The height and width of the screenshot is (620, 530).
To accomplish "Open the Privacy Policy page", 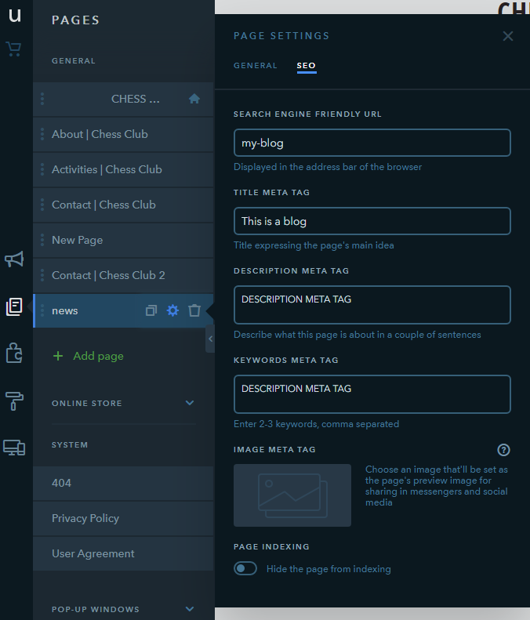I will 85,518.
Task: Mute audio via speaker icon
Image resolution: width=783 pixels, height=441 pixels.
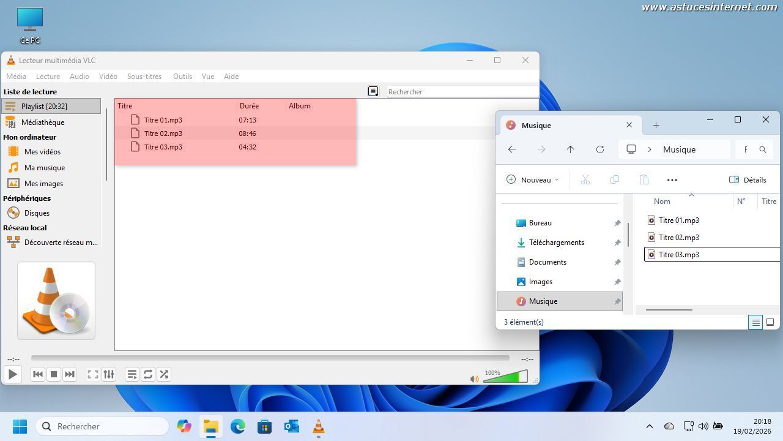Action: 474,379
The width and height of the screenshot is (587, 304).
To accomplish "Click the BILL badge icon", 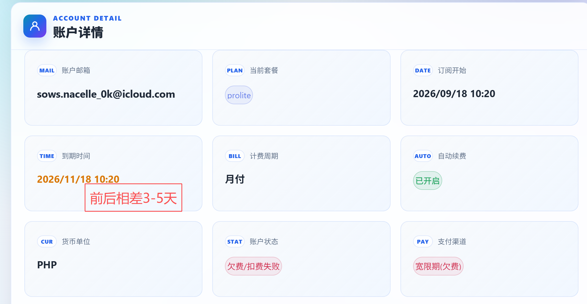I will [x=235, y=156].
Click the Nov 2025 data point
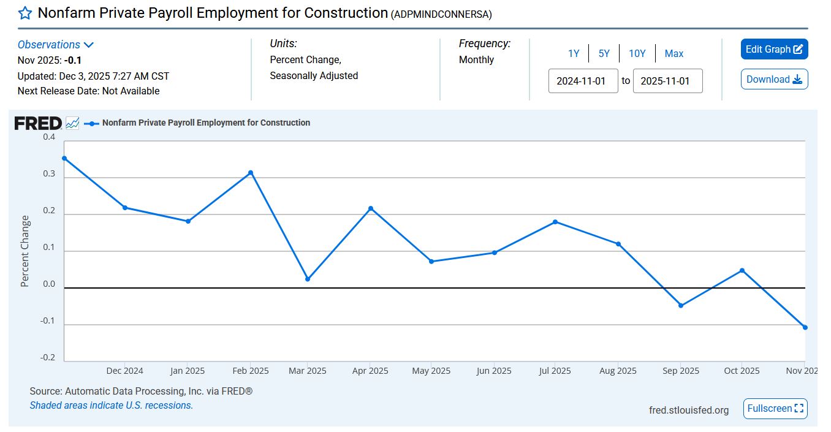The image size is (831, 432). pos(805,327)
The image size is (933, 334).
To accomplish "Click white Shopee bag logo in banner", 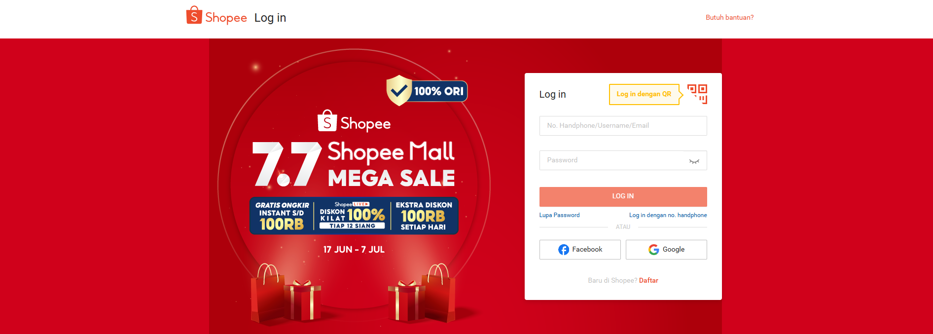I will pos(327,121).
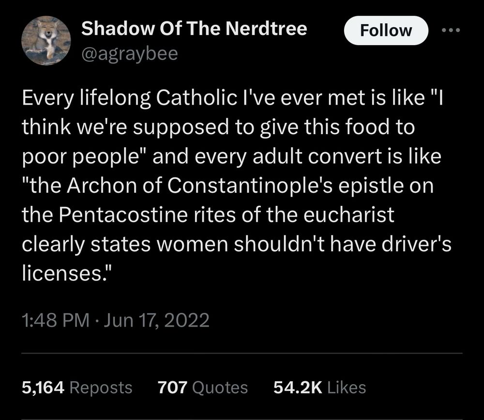Follow the @agraybee account
Screen dimensions: 484x420
pos(386,30)
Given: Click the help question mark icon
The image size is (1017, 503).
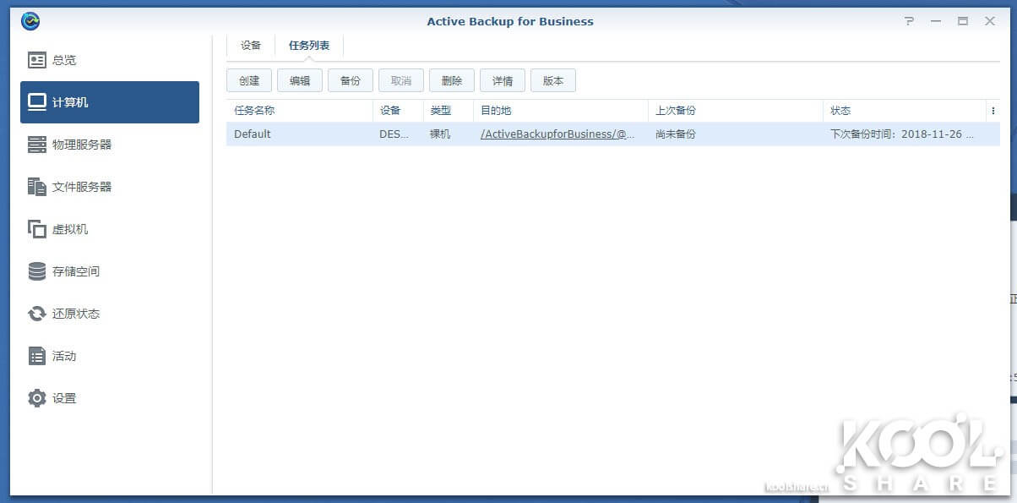Looking at the screenshot, I should 909,21.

_____

» WHAT IS BEING ASKED
Lines from the one that contains "Given: Click the help question mark icon" to the final line of the material are the whole answer. Reproduce them word for word and skip the pictures.

» FINAL ANSWER
Given: Click the help question mark icon
The image size is (1017, 503).
Looking at the screenshot, I should 909,21.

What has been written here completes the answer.